Class of 2021, we all have dreams and aspirations of what the groundwork of our lives will be once we leave Brandeis, but I ask that you join me as I take on my new profession as a gardener.

Let's walk into the scorched fields of the world we knew and replace the brittle dirt of society with the fresh soil of possibility and imagination.

Let's pull back our sleeves of inhibition and plant deep within the Earth seeds born from our collective ingenuity, seeds of knowledge and truth, seeds of community, and love seeds of change.

While the sky may be clouded with the uncertainty of our future, let's tend our garden until the sun comes out and our new world blossoms in blooms with everything we have planted.

In 2019, I got the chance to meet Brandeis Alumni and Revolutionary Activist Dr. Angela Davis at the 50th Anniversary of the Brandeis Department of African and African American Studies.

After taking a picture with her, which is now my most prized possession. I asked her, how can I be a revolutionary in my daily life? She looked at me and said, "You will have to make your own way to be revolutionary through whatever you're passionate about."

Brandeis Class of 2021, each of us will carve out our own paths to be revolutionary. We will need the artists, and the scientists, and the lawyers, and the activist, and the mathematicians, and the filmmakers, and the scholars to tear down the old rusty pillars of inequity that form the world we knew and replace them with a new material.

The mix of values of liberty and justice for all, not just aspirational, but universal and unconditional. We would take with us the seeds and towards we have picked up from our community along the way.

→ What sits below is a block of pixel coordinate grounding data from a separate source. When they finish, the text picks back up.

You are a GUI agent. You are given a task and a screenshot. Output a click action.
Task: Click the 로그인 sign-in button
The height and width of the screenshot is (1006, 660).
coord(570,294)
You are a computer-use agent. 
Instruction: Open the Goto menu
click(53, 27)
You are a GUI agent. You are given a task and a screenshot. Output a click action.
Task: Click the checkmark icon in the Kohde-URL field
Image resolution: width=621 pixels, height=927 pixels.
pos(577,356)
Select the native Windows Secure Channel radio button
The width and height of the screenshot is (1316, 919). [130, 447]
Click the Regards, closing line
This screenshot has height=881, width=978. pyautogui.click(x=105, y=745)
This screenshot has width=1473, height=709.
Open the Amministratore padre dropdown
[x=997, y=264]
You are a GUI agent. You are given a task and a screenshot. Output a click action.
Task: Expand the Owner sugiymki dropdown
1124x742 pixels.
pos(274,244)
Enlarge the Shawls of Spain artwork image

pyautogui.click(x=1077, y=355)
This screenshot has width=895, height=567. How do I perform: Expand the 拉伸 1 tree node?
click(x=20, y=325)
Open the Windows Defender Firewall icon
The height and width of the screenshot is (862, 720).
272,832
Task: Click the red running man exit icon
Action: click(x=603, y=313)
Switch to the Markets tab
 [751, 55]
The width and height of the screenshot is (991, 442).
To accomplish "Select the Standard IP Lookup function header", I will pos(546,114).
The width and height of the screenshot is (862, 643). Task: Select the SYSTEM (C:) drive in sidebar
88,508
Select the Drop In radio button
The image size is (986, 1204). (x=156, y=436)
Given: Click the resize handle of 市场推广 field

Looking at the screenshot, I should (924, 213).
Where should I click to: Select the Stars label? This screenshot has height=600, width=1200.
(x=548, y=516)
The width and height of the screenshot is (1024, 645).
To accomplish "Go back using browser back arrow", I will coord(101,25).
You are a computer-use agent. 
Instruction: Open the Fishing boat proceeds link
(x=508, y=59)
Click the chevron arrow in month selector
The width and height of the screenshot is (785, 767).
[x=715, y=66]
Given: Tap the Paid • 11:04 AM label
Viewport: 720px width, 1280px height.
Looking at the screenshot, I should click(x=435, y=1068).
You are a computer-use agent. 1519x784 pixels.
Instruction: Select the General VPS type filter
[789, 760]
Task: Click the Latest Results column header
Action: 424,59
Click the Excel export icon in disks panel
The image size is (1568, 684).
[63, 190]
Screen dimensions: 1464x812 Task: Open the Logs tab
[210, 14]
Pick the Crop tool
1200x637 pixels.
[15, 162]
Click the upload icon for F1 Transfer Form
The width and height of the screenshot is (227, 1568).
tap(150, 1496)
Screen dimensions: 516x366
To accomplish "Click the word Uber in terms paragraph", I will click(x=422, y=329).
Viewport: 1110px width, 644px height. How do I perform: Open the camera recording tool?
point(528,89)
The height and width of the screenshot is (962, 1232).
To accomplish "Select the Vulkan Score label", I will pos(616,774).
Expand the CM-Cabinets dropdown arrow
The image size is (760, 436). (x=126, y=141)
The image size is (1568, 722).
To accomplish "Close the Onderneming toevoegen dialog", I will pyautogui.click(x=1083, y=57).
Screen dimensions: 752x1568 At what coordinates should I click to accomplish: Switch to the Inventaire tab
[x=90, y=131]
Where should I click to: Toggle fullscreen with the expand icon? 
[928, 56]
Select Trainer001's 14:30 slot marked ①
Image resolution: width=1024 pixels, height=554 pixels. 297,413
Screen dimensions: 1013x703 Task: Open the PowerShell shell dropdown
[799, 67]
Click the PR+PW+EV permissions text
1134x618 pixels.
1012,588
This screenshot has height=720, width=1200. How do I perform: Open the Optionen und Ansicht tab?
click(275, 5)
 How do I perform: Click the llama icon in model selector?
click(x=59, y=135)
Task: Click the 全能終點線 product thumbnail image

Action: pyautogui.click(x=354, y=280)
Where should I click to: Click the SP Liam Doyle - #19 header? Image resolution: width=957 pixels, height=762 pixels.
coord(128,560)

I'll be taking with me the intellectual tools I've gained from the Brandeis African and African American Studies Department, the community I gain from the Brandeis Black and African student organizations and from my Posse, the advocacy of the Intercultural Center and the everlasting support of my family, my friends, and my ancestors whose hands guide me every step of the way.

Class of 2021, whichever direction the winds of life shall blow you, all I ask is that you remember your garden. When this world seems unfit for the vastness of your imagination, remember the seeds you hold, and remember that you can plant them and watch the world grow and grow and grow until it encapsulates the fullness of your dreams. Thank you.